H19 lncRNA Promotes Skeletal Muscle Insulin Sensitivity in Part by Targeting AMPK

• Published in: Diabetes (New York, N.Y.) Vol. 67; no. 11; pp. 2183 - 2198
• Main Authors: Geng, Tingting, Liu, Ya, Xu, Yetao, Jiang, Ying, Zhang, Na, Wang, Zhangsheng, Carmichael, Gordon G., Taylor, Hugh S., Li, Da, Huang, Yingqun
• Format: Journal Article
• Language: English
• Published: United States American Diabetes Association 01.11.2018
• Subjects: Ablation; Adenylate Kinase - metabolism; Animals; Body Composition - physiology; Down-Regulation; Energy metabolism; Epigenetics; Glucose; Glucose Clamp Technique; High fat diet; Homeostasis; Humans; Insulin; Insulin resistance; Insulin Resistance - physiology; Lipid peroxidation; Metabolism; Mice; Mice, Knockout; Mitochondria; Muscle Fibers, Skeletal - metabolism; Muscle, Skeletal - metabolism; Oxidation; Phosphoprotein Phosphatases - genetics; Phosphoprotein Phosphatases - metabolism; Post-transcription; Ribonucleic acid; RNA; RNA, Long Noncoding - genetics; RNA, Long Noncoding - metabolism; Skeletal muscle; Skeletal system
• ISSN: 0012-1797; 1939-327X; 1939-327X
• DOI: 10.2337/db18-0370

Skeletal muscle plays a pivotal role in regulating systemic glucose homeostasis in part through the conserved cellular energy sensor AMPK. AMPK activation increases glucose uptake, lipid oxidation, and mitochondrial biogenesis, leading to enhanced muscle insulin sensitivity and whole-body energy metabolism.

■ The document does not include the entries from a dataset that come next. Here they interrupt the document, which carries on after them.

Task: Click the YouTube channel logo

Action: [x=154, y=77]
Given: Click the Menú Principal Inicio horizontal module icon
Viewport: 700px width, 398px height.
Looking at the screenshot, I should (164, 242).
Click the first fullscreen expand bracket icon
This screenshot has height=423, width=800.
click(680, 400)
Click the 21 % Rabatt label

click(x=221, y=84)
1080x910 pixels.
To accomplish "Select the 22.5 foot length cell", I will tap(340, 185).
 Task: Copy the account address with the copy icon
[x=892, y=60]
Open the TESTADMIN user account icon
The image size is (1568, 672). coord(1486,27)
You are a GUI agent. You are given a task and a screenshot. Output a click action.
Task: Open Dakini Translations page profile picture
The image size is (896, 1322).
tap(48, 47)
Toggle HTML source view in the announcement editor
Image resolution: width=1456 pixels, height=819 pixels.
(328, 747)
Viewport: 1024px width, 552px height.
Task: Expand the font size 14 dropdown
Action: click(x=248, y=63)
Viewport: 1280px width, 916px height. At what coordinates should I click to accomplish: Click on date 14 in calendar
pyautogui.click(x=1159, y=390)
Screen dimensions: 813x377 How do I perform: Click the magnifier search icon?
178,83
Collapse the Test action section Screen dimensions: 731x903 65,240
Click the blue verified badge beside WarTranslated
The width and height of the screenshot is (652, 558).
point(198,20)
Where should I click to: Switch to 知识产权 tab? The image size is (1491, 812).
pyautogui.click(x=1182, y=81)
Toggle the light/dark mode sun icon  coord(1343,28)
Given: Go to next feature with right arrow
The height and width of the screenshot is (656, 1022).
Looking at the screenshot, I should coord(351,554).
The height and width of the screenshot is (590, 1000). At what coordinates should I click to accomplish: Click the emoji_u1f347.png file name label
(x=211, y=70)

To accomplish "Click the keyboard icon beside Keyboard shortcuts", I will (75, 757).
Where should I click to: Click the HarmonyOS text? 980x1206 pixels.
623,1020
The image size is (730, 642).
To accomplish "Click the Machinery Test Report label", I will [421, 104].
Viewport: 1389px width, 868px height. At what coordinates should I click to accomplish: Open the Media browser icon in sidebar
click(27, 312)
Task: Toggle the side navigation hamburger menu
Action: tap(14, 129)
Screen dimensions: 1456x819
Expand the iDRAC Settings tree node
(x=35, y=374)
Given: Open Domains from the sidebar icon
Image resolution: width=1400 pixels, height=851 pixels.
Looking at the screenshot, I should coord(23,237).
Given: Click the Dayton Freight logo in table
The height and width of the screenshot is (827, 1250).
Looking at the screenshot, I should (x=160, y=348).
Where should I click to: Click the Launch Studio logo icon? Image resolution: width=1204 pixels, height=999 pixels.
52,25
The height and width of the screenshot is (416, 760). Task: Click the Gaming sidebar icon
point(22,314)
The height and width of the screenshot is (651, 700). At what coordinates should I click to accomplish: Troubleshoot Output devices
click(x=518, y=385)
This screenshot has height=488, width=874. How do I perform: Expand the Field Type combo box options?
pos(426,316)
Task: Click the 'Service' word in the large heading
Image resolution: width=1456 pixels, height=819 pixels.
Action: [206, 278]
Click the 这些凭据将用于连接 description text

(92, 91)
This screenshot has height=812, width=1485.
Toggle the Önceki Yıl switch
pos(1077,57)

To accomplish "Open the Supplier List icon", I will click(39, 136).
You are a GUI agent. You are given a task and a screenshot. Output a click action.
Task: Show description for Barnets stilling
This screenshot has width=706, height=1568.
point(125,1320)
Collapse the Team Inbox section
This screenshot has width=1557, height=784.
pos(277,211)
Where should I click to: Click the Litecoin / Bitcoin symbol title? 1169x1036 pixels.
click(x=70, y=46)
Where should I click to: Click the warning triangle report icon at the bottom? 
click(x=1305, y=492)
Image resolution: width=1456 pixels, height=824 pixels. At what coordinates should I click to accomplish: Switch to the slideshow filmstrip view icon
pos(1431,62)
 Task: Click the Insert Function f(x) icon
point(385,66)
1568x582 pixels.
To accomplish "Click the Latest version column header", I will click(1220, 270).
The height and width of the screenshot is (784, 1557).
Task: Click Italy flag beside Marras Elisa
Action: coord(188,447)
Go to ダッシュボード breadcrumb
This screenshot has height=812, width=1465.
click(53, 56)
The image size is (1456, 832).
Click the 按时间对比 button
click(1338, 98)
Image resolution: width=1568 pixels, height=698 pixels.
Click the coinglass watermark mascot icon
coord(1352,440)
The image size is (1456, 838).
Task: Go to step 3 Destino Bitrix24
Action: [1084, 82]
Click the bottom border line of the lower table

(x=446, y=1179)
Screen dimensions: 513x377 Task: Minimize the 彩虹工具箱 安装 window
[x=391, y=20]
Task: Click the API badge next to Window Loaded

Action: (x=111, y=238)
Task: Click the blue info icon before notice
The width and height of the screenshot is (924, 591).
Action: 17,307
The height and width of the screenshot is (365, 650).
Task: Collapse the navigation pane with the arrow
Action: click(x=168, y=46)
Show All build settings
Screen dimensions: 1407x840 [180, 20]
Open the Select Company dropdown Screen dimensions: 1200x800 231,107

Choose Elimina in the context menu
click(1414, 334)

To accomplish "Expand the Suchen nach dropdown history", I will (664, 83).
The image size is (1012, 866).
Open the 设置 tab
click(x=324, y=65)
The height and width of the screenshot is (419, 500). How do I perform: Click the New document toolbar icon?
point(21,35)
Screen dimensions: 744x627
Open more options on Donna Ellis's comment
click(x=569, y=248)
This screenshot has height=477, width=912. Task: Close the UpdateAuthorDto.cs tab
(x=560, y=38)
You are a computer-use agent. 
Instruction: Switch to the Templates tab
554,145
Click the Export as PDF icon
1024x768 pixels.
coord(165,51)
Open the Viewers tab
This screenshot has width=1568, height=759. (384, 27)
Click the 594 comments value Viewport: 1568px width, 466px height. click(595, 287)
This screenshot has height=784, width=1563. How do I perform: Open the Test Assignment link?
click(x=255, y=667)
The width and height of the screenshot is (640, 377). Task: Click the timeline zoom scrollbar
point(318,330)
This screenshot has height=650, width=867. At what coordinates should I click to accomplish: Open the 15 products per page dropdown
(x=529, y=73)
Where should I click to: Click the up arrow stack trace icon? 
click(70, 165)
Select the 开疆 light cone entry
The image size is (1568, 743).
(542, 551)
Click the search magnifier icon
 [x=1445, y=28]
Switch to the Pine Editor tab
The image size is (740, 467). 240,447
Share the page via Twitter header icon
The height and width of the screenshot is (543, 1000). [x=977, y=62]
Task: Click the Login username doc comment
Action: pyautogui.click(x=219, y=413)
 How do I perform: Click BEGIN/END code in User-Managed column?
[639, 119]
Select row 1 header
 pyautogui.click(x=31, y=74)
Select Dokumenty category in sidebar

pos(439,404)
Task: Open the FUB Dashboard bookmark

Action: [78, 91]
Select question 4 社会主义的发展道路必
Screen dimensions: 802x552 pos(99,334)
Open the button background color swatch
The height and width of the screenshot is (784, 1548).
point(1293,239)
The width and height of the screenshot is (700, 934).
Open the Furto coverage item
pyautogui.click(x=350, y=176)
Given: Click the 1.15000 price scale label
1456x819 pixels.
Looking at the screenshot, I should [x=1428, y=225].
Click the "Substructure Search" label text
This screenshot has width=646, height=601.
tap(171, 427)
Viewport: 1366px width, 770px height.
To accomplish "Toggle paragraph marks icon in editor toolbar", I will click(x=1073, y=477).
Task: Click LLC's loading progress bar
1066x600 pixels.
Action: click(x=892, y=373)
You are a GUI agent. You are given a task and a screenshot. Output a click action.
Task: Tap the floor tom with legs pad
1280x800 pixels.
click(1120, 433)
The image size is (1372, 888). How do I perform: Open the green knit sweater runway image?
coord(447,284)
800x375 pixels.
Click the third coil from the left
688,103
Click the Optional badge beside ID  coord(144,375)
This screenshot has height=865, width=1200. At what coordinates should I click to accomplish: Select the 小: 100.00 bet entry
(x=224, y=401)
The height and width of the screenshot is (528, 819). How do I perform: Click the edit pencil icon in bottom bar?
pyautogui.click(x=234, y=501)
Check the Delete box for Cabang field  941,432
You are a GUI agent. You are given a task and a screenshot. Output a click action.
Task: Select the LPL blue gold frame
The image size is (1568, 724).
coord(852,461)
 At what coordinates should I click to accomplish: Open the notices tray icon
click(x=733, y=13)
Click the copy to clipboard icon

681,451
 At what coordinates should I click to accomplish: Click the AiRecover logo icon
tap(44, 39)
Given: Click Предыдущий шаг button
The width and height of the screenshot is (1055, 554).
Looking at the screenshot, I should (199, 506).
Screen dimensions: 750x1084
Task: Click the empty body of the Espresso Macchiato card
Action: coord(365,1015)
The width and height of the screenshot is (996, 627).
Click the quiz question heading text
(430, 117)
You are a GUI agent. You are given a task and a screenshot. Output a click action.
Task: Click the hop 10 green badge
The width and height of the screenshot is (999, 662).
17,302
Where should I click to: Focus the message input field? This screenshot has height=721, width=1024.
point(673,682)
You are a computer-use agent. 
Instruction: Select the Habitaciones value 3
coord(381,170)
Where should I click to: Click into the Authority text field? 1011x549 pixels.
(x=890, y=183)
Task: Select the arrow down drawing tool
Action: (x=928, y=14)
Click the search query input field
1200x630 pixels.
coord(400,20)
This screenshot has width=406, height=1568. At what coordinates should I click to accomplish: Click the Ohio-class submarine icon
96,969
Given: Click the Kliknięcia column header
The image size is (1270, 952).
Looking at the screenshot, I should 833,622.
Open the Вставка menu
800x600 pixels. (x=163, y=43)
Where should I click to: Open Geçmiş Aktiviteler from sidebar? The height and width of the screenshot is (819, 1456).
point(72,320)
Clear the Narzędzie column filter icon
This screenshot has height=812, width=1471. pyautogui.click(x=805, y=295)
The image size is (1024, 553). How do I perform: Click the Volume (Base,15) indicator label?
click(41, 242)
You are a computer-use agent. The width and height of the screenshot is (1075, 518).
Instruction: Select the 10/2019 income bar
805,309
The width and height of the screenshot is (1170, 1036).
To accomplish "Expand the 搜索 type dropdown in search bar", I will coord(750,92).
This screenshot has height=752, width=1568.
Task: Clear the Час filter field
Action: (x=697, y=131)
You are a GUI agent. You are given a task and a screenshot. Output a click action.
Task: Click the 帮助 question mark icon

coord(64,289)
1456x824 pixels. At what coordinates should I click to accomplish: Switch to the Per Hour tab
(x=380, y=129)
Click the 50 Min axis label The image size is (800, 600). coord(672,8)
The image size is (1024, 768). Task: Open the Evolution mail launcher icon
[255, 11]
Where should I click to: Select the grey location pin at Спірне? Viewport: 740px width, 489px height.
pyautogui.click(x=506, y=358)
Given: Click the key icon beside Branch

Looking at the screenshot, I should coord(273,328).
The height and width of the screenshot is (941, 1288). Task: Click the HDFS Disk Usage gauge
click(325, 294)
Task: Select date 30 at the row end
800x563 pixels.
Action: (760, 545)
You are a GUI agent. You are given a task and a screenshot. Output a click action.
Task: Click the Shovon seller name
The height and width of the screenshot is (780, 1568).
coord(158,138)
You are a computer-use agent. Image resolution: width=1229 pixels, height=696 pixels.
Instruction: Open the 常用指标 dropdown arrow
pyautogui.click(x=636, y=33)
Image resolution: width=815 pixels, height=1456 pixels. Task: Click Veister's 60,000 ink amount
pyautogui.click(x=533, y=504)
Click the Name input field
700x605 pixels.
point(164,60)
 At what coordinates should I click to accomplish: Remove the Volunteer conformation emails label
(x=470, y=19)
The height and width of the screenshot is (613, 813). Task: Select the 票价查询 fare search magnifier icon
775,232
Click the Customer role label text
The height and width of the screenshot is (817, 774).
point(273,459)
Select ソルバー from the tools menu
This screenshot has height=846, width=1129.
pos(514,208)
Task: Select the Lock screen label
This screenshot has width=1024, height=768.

Here we show that the muscle-enriched H19 long noncoding RNA (lncRNA) acts to enhance muscle insulin sensitivity, at least in part, by activating AMPK. We identify the atypical dual-specificity phosphatase DUSP27/DUPD1 as a potentially important downstream effector of H19. We show that DUSP27, which is highly expressed in muscle with previously unknown physiological function, interacts with and activates AMPK in muscle cells. Consistent with decreased H19 expression in the muscle of insulin-resistant human subjects and rodents, mice with genetic H19 ablation exhibit muscle insulin resistance. Furthermore, a high-fat diet downregulates muscle H19 via both posttranscriptional and epigenetic mechanisms. Our results uncover an evolutionarily conserved, highly expressed lncRNA as an important regulator of muscle insulin sensitivity.